まずは時間的な余裕が生まれたことが大きな変化ですね。東京にいる時から、夫も積極的に育児をしていましたが、通勤時間だけで往復3時間かかっていたので、限界があったんです。でも今はその通勤時間がまるっと家族の時間になったのが嬉しい変化です。酒田に戻ってから夫がすごくリラックスしているのが伝わってきて、通勤時間や満員電車がかなりストレスになっていたんだなって、移住してから気付きました。夫婦ともお酒が好きなので、機会があれば酒田の美味しい日本酒を一緒に飲むようにもなりました。
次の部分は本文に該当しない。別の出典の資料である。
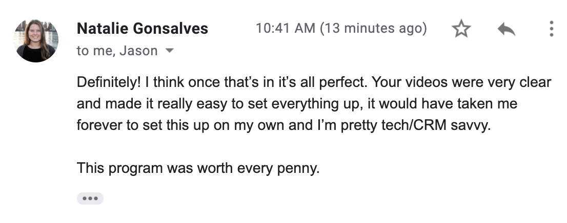
Task: Click the recipient name "Jason"
Action: point(138,51)
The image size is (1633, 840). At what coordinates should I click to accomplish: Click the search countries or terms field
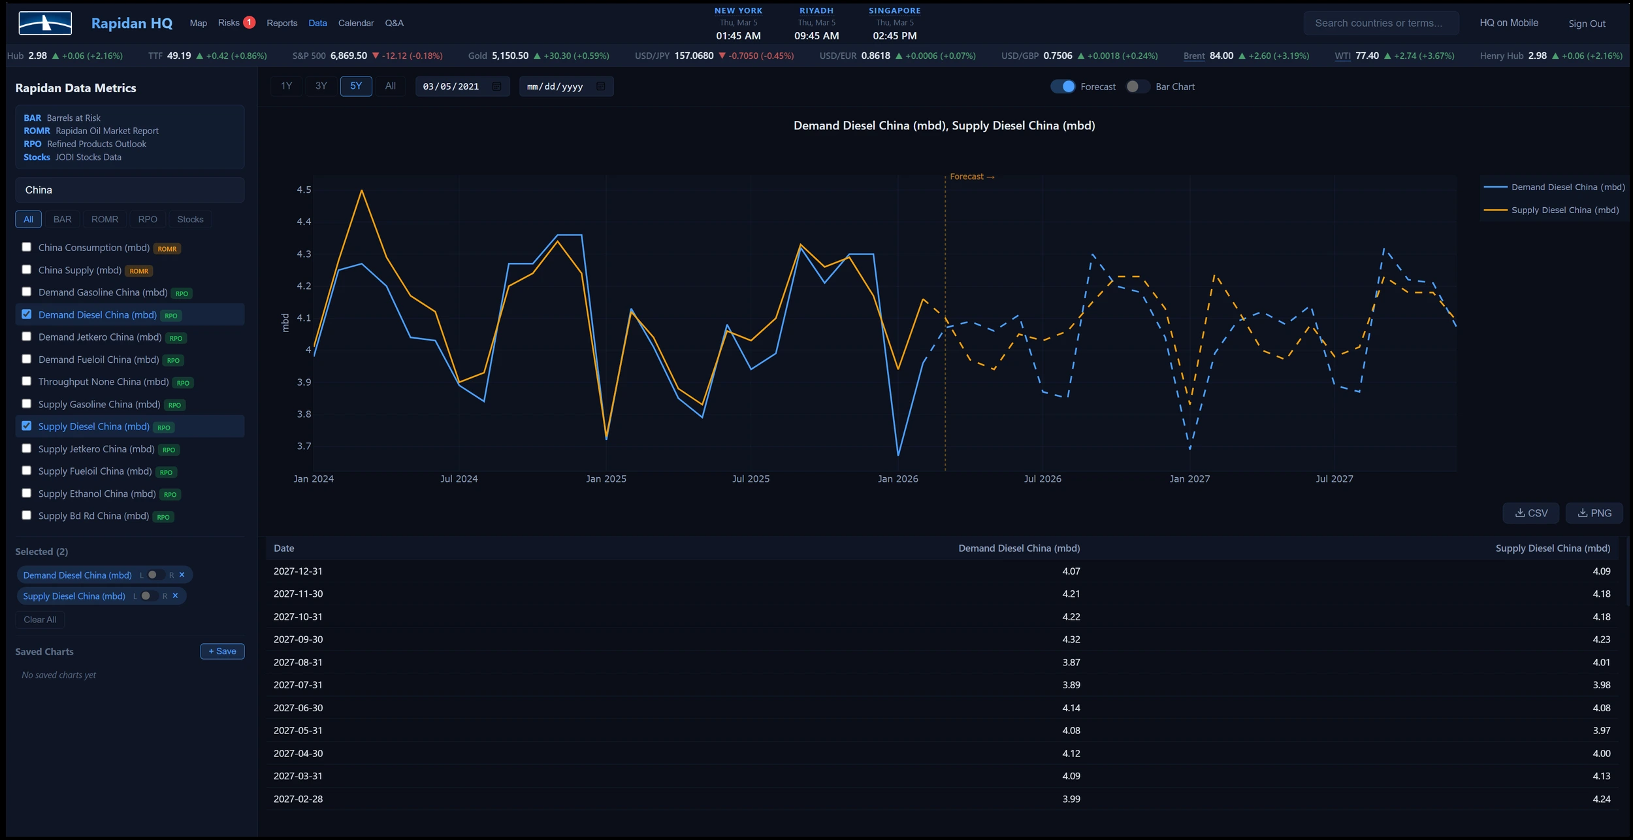click(x=1380, y=22)
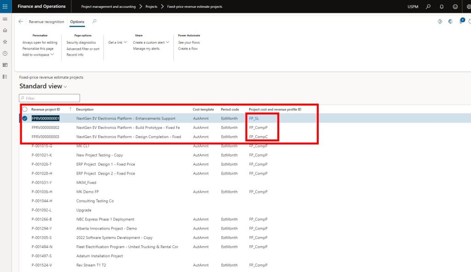
Task: Click the back arrow beside Revenue recognition
Action: point(21,22)
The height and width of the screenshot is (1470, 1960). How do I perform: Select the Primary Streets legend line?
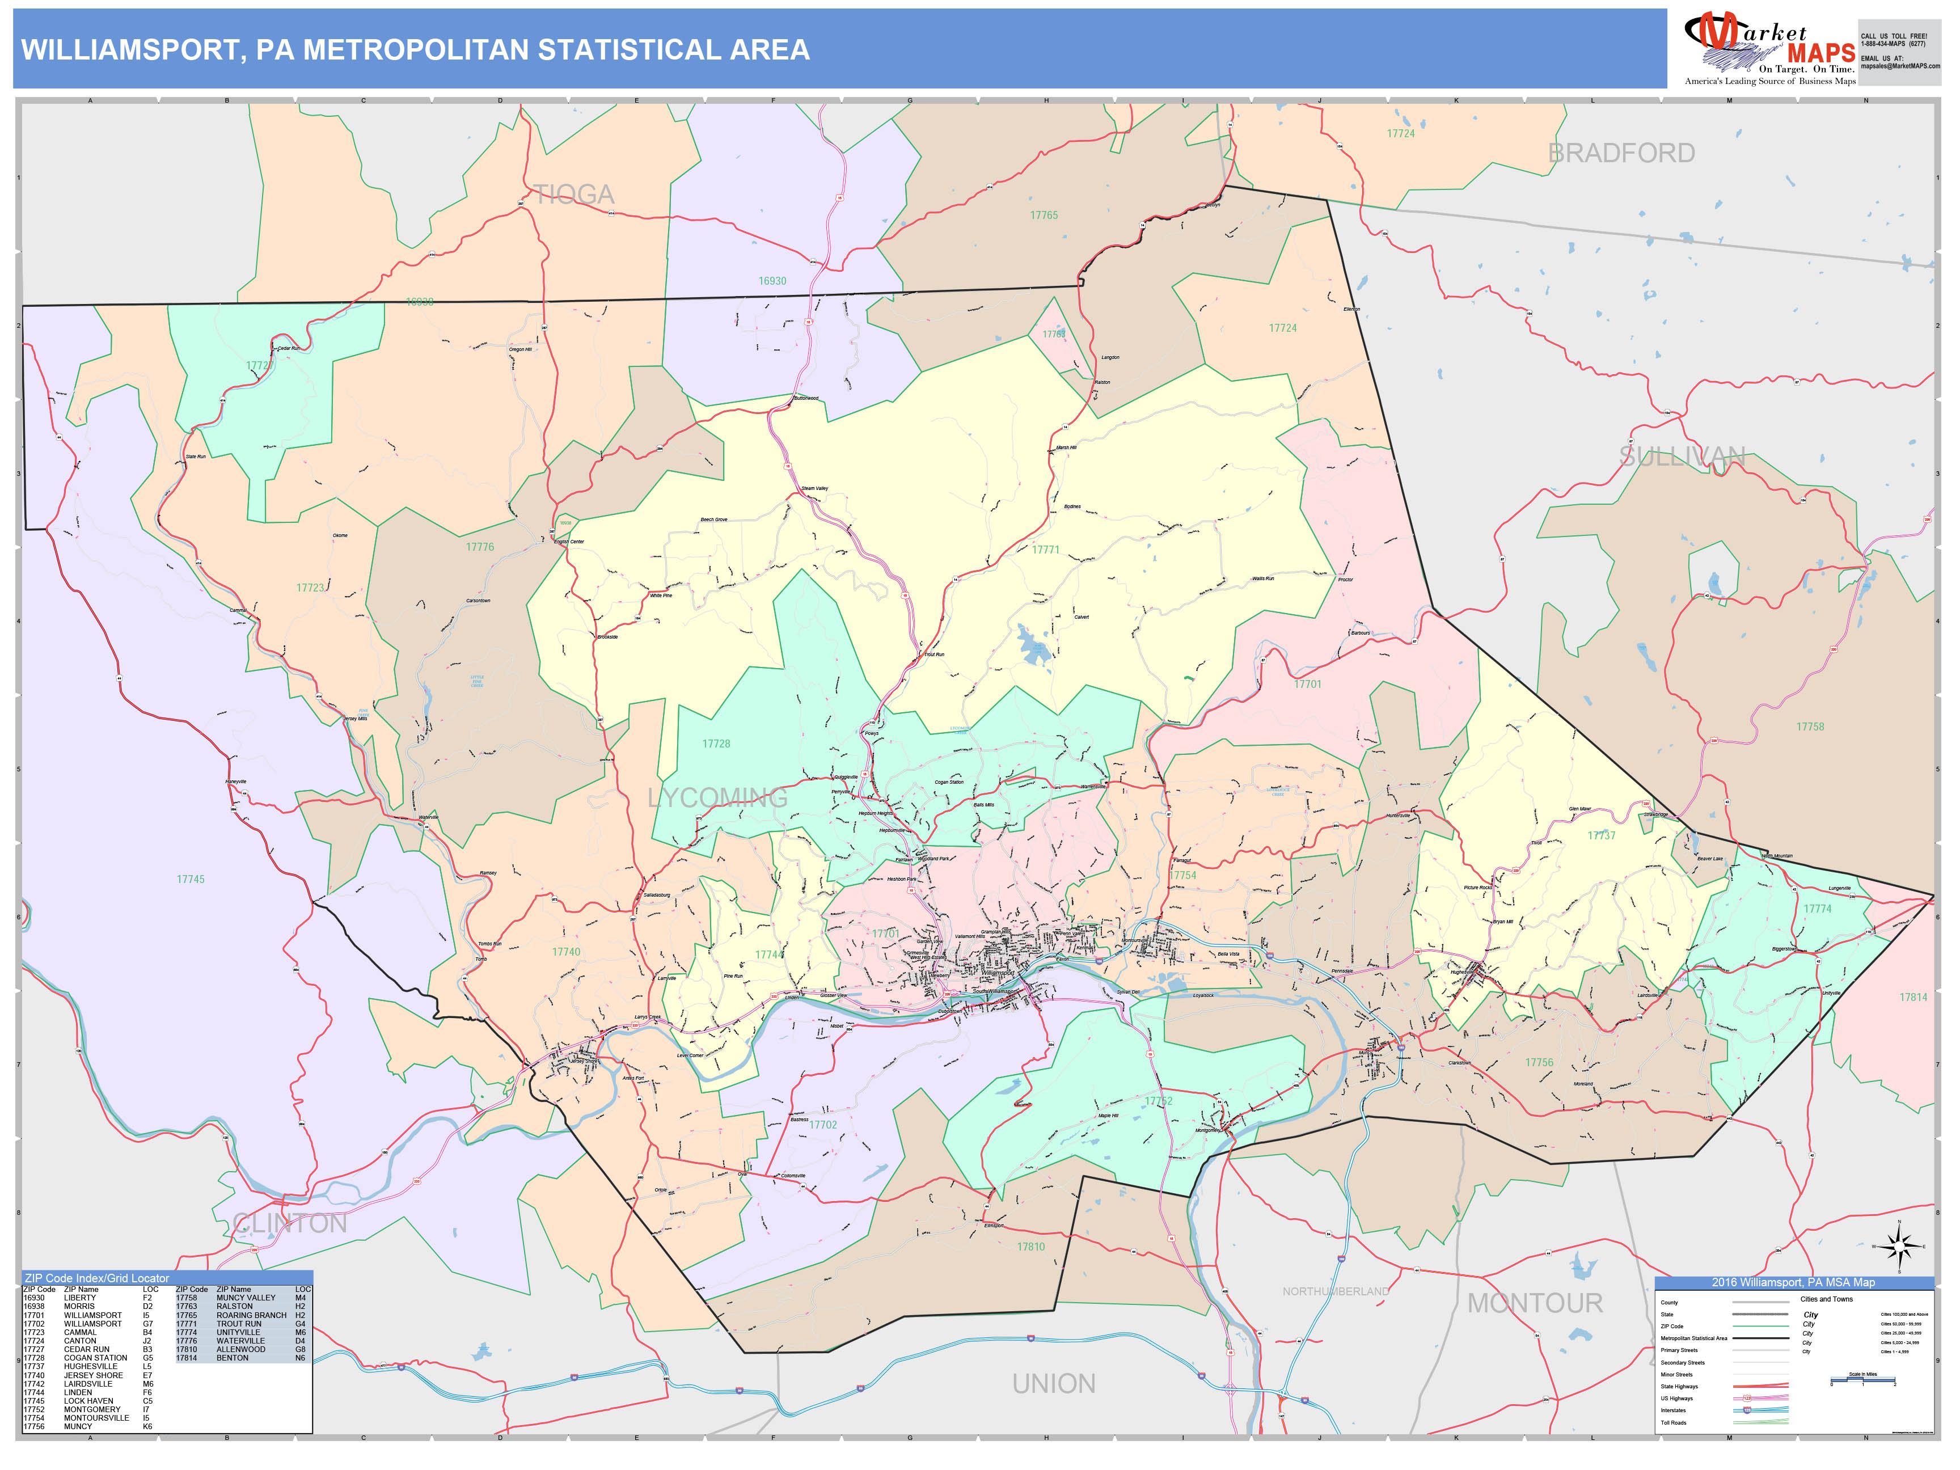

また、東京にいる時はペーパードライバーでほとんど運転していなかったんですが、酒田は道が広いし車通りもそんなに多くないので、安心して運転できるようになりました。さすがに冬は雪が多くて、初めて前が見えなくなる「ホワイトアウト」を経験したり、ありえない滑り方をするなどちょっと怖い思いもしましたが、スピードさえ出さなければ大丈夫なんだなって自信もつきました。
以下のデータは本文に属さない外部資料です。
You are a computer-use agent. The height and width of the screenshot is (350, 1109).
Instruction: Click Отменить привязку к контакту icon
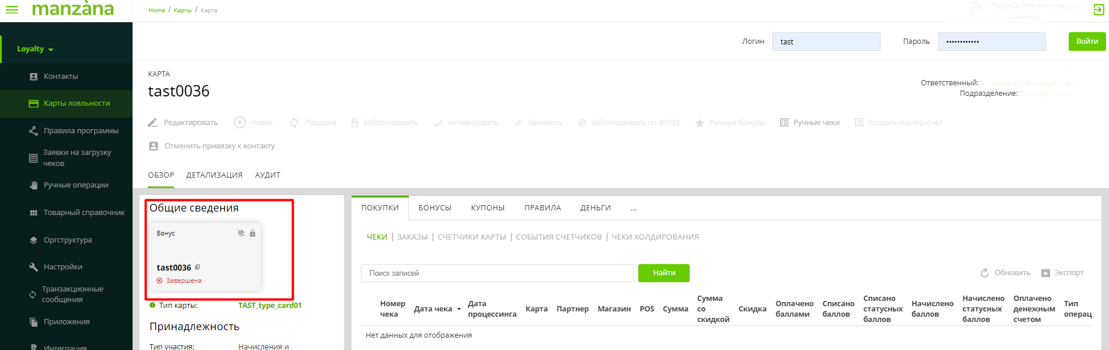(154, 146)
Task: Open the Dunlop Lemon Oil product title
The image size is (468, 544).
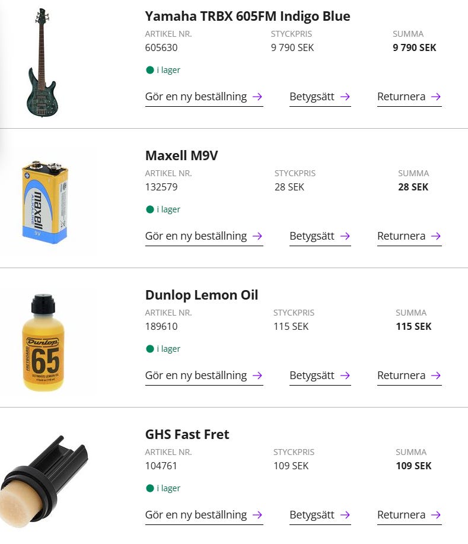Action: 201,295
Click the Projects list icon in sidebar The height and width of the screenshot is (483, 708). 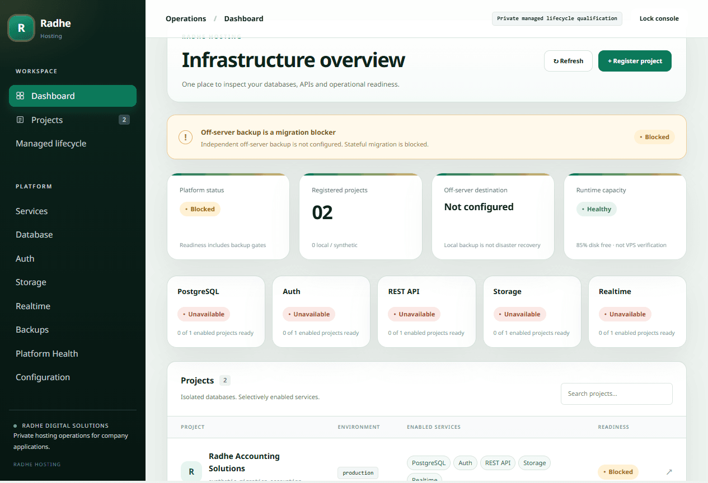[20, 120]
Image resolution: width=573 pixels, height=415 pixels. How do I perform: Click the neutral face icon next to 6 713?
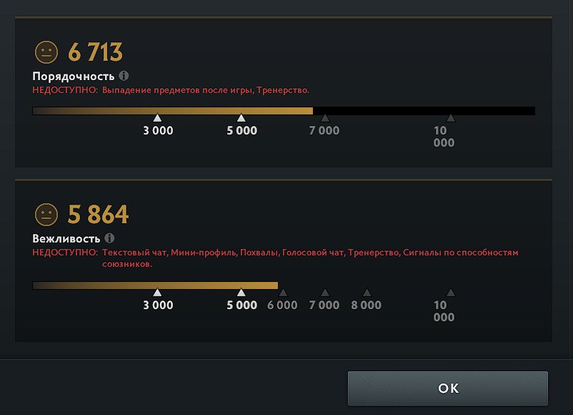46,52
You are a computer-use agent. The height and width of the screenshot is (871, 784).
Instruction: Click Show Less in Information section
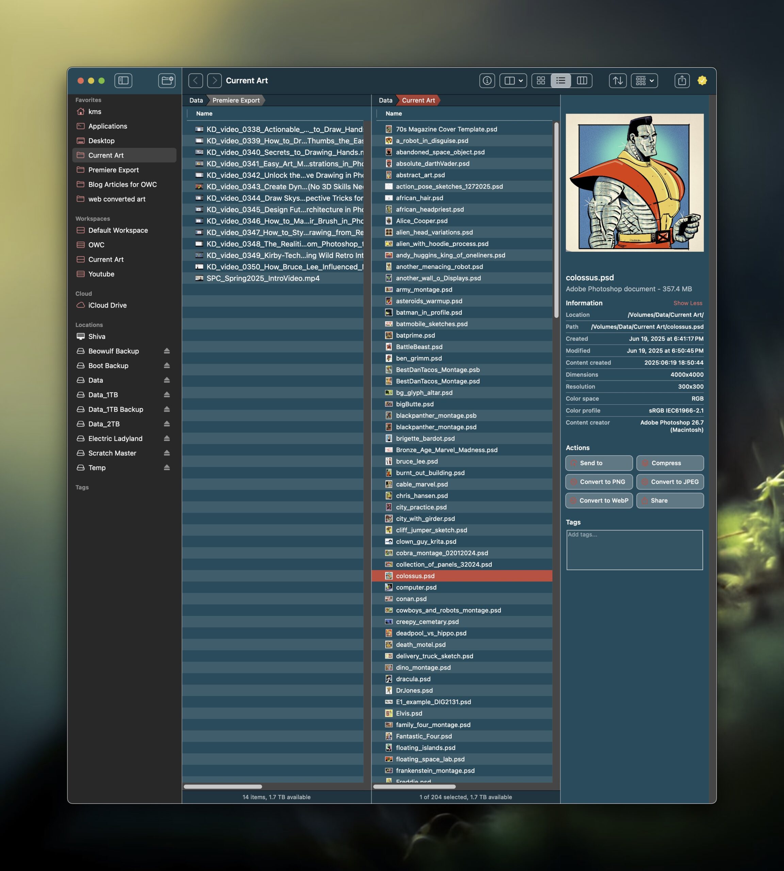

はい! 築40年の空き家を購入してリフォームしました。移住する際、住まいに関してこだわったポイントは、「義理の両親の近くに住む」ということでした。子どもにとって、お世話してくれたり困ったときに助けてくれる人が多いというのはすごく心強いし、いろんな価値観の人と接することが大切だなと思うんですよね。なので移住してすぐの住まいは、子どもが少し大きくなったら歩いて行き来できる地域のマンションに入居し、一軒家を買う計画はなかったんです。でも2人目が生まれ、部屋が手狭になったこともあり、住み替えを検討することにしました。ただエリアは絶対に変えたくないと思っていたので、なかなか見つからず・・・、以前住んでいたマンションからほど近いこの物件に出会えたのは本当にラッキーでした。そして住宅購入とリフォーム費用の一部は、「酒田市住宅リフォーム総合支援事業」と「移住定住者住宅支援補助金」を利用させてもらったのですが、移住者向けの住宅補助金は、あと1年この物件との出会いが遅かったら該当しなかったので、やっぱり運命だったのかなと思います。補助金の情報もありがたいことに職場の方が教えてくださって、酒田の人ってとても面倒見が良くて優しいなぁと思います。
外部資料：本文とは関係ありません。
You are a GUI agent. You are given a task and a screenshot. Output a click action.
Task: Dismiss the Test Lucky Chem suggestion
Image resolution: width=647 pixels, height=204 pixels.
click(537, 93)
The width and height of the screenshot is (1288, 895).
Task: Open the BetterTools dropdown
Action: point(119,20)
どこに行っても、良い所や大変なことってあると思うんですけど、私はどんなところに住んだとしてもそこを楽しみたいって考える性格なんです。なので、そうじゃないタイプの方に「どうぞ!来てください!」とは軽々しく言えないところはありますよね・・・、冬はそれなりに寒いですし。 でも、移住を検討しているということは、理想の暮らしのイメージみたいなものがあるかと思います。私の場合は、自然が豊かな場所で暮らしたいって気持ちでしたし、夫にとっては自分の生まれ育った場所で子どもを育てたいって気持ちですね。そういう気持ちがブレなければ、あとは暮らしながら楽しみを見つけていけるんじゃないかなって思います。酒田の人ってシャイな人が多いんですけど、子どもと近所を歩いていると、必ず声を掛けてくれるので、娘も挨拶を返したり、自分からどんどんおしゃべりを始めたりして、その温かさと距離感がとっても心地良いんです。東京では小さい子に声を掛けたいなって気持ちを持ってる人はいても、気軽に話しかける文化がないので、こういう交流も地方ならではですよね。
時間的にも空間的にも余裕のある暮らしの中で、家族みんながのびのびと生活を楽しんでいて、酒田に移住して良かったと思っています!